### AIM OF THE TASK
Write out word for word the stretch of the listing below from the line containing "Open the Options menu" through the end of the listing.

[Data for locating words and elements]
>>>
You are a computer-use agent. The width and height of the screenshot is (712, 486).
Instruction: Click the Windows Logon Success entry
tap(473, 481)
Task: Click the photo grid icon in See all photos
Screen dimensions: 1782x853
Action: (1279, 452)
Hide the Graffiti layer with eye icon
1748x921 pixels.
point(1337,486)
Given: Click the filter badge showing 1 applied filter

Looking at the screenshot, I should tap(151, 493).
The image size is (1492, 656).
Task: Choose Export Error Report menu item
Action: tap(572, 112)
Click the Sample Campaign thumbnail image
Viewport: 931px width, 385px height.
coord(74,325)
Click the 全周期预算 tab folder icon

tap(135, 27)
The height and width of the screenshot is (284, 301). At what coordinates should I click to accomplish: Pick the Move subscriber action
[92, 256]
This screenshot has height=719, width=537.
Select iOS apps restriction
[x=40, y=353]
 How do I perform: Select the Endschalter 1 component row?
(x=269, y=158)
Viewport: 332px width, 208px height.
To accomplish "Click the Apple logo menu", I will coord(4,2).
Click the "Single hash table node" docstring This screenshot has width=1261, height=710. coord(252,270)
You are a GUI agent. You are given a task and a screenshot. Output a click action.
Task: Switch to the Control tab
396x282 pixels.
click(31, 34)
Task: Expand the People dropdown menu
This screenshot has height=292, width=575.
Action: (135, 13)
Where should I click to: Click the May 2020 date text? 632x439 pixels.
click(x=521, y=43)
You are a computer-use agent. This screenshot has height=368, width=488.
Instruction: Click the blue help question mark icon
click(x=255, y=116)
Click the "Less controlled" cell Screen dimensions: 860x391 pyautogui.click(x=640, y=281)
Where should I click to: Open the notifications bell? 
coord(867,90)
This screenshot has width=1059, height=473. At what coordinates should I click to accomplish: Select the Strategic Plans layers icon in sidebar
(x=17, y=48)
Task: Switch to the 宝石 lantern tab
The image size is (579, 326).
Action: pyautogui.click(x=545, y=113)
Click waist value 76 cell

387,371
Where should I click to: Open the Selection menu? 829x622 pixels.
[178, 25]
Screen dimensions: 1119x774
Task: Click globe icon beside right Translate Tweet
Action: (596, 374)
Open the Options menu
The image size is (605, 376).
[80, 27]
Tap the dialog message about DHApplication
<<<
### OUTPUT FOR THIS TASK
Open the Options menu
The image size is (605, 376).
[80, 27]
Tap the dialog message about DHApplication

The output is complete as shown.